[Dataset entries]
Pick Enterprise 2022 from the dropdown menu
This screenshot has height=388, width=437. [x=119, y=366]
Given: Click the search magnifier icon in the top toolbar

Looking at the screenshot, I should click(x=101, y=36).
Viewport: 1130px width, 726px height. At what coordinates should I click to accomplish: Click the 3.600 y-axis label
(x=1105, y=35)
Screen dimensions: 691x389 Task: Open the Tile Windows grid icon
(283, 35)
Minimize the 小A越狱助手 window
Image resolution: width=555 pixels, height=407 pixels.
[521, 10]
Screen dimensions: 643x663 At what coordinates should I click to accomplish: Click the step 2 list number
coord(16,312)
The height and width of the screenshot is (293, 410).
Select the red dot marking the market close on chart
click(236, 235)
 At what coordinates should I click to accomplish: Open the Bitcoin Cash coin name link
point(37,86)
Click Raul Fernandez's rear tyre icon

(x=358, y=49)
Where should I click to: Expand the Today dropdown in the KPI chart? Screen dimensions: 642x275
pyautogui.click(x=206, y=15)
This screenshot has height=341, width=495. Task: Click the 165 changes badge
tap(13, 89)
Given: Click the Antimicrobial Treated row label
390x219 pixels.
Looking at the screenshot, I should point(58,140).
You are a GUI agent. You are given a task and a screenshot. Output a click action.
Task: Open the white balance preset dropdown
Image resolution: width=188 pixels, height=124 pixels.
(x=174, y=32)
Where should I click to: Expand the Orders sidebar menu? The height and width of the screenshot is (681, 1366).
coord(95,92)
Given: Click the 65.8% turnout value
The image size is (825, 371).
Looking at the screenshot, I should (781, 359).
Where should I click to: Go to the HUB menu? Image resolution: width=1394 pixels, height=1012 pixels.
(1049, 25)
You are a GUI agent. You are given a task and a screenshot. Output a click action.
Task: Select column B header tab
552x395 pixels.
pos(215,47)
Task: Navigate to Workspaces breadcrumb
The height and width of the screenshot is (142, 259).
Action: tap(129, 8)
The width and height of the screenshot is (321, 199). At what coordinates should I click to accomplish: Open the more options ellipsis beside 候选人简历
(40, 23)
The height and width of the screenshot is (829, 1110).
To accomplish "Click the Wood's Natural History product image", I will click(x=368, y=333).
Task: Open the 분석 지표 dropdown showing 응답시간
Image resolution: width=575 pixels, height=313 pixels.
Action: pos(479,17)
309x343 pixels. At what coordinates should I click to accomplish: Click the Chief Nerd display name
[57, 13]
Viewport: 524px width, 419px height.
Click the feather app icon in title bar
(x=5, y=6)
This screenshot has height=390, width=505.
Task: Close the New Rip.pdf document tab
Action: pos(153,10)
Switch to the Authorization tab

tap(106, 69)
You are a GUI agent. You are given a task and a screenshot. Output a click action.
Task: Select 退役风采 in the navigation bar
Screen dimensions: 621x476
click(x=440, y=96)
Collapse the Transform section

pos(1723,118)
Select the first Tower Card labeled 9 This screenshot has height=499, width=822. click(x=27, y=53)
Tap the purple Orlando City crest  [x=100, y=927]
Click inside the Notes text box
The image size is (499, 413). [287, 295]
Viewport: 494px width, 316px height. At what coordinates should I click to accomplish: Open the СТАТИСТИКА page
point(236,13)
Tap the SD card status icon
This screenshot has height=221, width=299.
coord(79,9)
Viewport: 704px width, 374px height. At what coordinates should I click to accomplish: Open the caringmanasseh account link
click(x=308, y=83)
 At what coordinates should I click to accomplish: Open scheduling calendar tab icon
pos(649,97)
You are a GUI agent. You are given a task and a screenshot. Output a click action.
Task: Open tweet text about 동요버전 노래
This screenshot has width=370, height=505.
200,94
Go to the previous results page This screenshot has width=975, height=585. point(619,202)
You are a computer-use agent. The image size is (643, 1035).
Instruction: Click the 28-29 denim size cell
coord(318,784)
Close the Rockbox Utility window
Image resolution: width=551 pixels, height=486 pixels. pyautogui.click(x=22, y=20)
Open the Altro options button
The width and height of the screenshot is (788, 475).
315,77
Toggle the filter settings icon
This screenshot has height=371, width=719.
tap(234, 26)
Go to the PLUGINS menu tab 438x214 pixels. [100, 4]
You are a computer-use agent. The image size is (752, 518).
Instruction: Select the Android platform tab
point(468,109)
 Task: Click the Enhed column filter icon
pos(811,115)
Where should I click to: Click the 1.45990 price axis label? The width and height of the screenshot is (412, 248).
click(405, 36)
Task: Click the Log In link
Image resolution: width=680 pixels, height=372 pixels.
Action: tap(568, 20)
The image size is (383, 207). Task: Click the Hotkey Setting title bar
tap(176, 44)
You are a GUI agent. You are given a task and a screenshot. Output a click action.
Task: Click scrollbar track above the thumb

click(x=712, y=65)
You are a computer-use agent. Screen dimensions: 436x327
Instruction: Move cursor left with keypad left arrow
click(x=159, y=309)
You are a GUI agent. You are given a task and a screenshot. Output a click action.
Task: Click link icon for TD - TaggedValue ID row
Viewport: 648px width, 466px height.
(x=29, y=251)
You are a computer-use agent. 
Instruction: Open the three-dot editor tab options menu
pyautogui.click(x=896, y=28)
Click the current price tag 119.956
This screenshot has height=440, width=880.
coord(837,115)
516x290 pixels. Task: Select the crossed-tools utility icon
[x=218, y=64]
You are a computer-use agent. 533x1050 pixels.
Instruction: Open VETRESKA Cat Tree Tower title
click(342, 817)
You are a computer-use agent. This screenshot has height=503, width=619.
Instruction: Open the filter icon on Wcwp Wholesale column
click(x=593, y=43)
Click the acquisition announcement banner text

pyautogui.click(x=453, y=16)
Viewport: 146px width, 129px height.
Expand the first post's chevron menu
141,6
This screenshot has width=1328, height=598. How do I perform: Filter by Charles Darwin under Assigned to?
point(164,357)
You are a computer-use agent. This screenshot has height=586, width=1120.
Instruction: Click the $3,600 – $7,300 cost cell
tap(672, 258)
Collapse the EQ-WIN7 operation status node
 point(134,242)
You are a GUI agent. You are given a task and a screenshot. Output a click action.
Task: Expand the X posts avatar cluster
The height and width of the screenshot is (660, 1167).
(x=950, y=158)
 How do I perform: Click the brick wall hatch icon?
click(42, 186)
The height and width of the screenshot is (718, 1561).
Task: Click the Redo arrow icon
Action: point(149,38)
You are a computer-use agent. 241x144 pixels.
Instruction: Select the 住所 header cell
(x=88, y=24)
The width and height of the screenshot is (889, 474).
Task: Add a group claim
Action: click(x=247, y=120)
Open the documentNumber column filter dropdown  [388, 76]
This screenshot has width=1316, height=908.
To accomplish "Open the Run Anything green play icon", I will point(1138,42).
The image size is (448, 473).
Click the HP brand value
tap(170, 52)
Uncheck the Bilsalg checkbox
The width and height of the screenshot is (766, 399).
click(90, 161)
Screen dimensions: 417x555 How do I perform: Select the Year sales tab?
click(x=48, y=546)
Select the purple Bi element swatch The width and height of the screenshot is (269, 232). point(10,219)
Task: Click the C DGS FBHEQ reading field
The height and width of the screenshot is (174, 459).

■ Task directions ■
Word for word, print every line above.

■ Result of this task ■
Pick Enterprise 2022 from the dropdown menu
This screenshot has height=388, width=437. [x=119, y=366]
Given: Click the search magnifier icon in the top toolbar

Looking at the screenshot, I should click(x=101, y=36).
Viewport: 1130px width, 726px height. At what coordinates should I click to accomplish: Click the 3.600 y-axis label
(x=1105, y=35)
Screen dimensions: 691x389 Task: Open the Tile Windows grid icon
(283, 35)
Minimize the 小A越狱助手 window
Image resolution: width=555 pixels, height=407 pixels.
[521, 10]
Screen dimensions: 643x663 At what coordinates should I click to accomplish: Click the step 2 list number
coord(16,312)
The height and width of the screenshot is (293, 410).
Select the red dot marking the market close on chart
click(236, 235)
 At what coordinates should I click to accomplish: Open the Bitcoin Cash coin name link
point(37,86)
Click Raul Fernandez's rear tyre icon

(x=358, y=49)
Where should I click to: Expand the Today dropdown in the KPI chart? Screen dimensions: 642x275
pyautogui.click(x=206, y=15)
This screenshot has height=341, width=495. Task: Click the 165 changes badge
tap(13, 89)
Given: Click the Antimicrobial Treated row label
390x219 pixels.
Looking at the screenshot, I should point(58,140).
You are a GUI agent. You are given a task and a screenshot. Output a click action.
Task: Open the white balance preset dropdown
Image resolution: width=188 pixels, height=124 pixels.
(x=174, y=32)
Where should I click to: Expand the Orders sidebar menu? The height and width of the screenshot is (681, 1366).
coord(95,92)
Given: Click the 65.8% turnout value
The image size is (825, 371).
Looking at the screenshot, I should (781, 359).
Where should I click to: Go to the HUB menu? Image resolution: width=1394 pixels, height=1012 pixels.
(1049, 25)
You are a GUI agent. You are given a task and a screenshot. Output a click action.
Task: Select column B header tab
552x395 pixels.
pos(215,47)
Task: Navigate to Workspaces breadcrumb
The height and width of the screenshot is (142, 259).
Action: tap(129, 8)
The width and height of the screenshot is (321, 199). At what coordinates should I click to accomplish: Open the more options ellipsis beside 候选人简历
(40, 23)
The height and width of the screenshot is (829, 1110).
To accomplish "Click the Wood's Natural History product image", I will click(x=368, y=333).
Task: Open the 분석 지표 dropdown showing 응답시간
Image resolution: width=575 pixels, height=313 pixels.
Action: pos(479,17)
309x343 pixels. At what coordinates should I click to accomplish: Click the Chief Nerd display name
[57, 13]
Viewport: 524px width, 419px height.
Click the feather app icon in title bar
(x=5, y=6)
This screenshot has height=390, width=505.
Task: Close the New Rip.pdf document tab
Action: pos(153,10)
Switch to the Authorization tab

tap(106, 69)
You are a GUI agent. You are given a task and a screenshot. Output a click action.
Task: Select 退役风采 in the navigation bar
Screen dimensions: 621x476
click(x=440, y=96)
Collapse the Transform section

pos(1723,118)
Select the first Tower Card labeled 9 This screenshot has height=499, width=822. click(x=27, y=53)
Tap the purple Orlando City crest  [x=100, y=927]
Click inside the Notes text box
The image size is (499, 413). [287, 295]
Viewport: 494px width, 316px height. At what coordinates should I click to accomplish: Open the СТАТИСТИКА page
point(236,13)
Tap the SD card status icon
This screenshot has height=221, width=299.
coord(79,9)
Viewport: 704px width, 374px height. At what coordinates should I click to accomplish: Open the caringmanasseh account link
click(x=308, y=83)
 At what coordinates should I click to accomplish: Open scheduling calendar tab icon
pos(649,97)
You are a GUI agent. You are given a task and a screenshot. Output a click action.
Task: Open tweet text about 동요버전 노래
This screenshot has width=370, height=505.
200,94
Go to the previous results page This screenshot has width=975, height=585. point(619,202)
You are a computer-use agent. The image size is (643, 1035).
Instruction: Click the 28-29 denim size cell
coord(318,784)
Close the Rockbox Utility window
Image resolution: width=551 pixels, height=486 pixels. pyautogui.click(x=22, y=20)
Open the Altro options button
The width and height of the screenshot is (788, 475).
315,77
Toggle the filter settings icon
This screenshot has height=371, width=719.
tap(234, 26)
Go to the PLUGINS menu tab 438x214 pixels. [100, 4]
You are a computer-use agent. The image size is (752, 518).
Instruction: Select the Android platform tab
point(468,109)
 Task: Click the Enhed column filter icon
pos(811,115)
Where should I click to: Click the 1.45990 price axis label? The width and height of the screenshot is (412, 248).
click(405, 36)
Task: Click the Log In link
Image resolution: width=680 pixels, height=372 pixels.
Action: tap(568, 20)
The image size is (383, 207). Task: Click the Hotkey Setting title bar
tap(176, 44)
You are a GUI agent. You are given a task and a screenshot. Output a click action.
Task: Click scrollbar track above the thumb

click(x=712, y=65)
You are a computer-use agent. Screen dimensions: 436x327
Instruction: Move cursor left with keypad left arrow
click(x=159, y=309)
You are a GUI agent. You are given a task and a screenshot. Output a click action.
Task: Click link icon for TD - TaggedValue ID row
Viewport: 648px width, 466px height.
(x=29, y=251)
You are a computer-use agent. 
Instruction: Open the three-dot editor tab options menu
pyautogui.click(x=896, y=28)
Click the current price tag 119.956
This screenshot has height=440, width=880.
coord(837,115)
516x290 pixels. Task: Select the crossed-tools utility icon
[x=218, y=64]
You are a computer-use agent. 533x1050 pixels.
Instruction: Open VETRESKA Cat Tree Tower title
click(342, 817)
You are a computer-use agent. This screenshot has height=503, width=619.
Instruction: Open the filter icon on Wcwp Wholesale column
click(x=593, y=43)
Click the acquisition announcement banner text

pyautogui.click(x=453, y=16)
Viewport: 146px width, 129px height.
Expand the first post's chevron menu
141,6
This screenshot has width=1328, height=598. How do I perform: Filter by Charles Darwin under Assigned to?
point(164,357)
You are a computer-use agent. This screenshot has height=586, width=1120.
Instruction: Click the $3,600 – $7,300 cost cell
tap(672, 258)
Collapse the EQ-WIN7 operation status node
 point(134,242)
You are a GUI agent. You are given a task and a screenshot. Output a click action.
Task: Expand the X posts avatar cluster
The height and width of the screenshot is (660, 1167).
(x=950, y=158)
 How do I perform: Click the brick wall hatch icon?
click(42, 186)
The height and width of the screenshot is (718, 1561).
Task: Click the Redo arrow icon
Action: point(149,38)
You are a computer-use agent. 241x144 pixels.
Instruction: Select the 住所 header cell
(x=88, y=24)
The width and height of the screenshot is (889, 474).
Task: Add a group claim
Action: click(x=247, y=120)
Open the documentNumber column filter dropdown  [388, 76]
This screenshot has width=1316, height=908.
To accomplish "Open the Run Anything green play icon", I will point(1138,42).
The image size is (448, 473).
Click the HP brand value
tap(170, 52)
Uncheck the Bilsalg checkbox
The width and height of the screenshot is (766, 399).
click(90, 161)
Screen dimensions: 417x555 How do I perform: Select the Year sales tab?
click(x=48, y=546)
Select the purple Bi element swatch The width and height of the screenshot is (269, 232). point(10,219)
Task: Click the C DGS FBHEQ reading field
The height and width of the screenshot is (174, 459).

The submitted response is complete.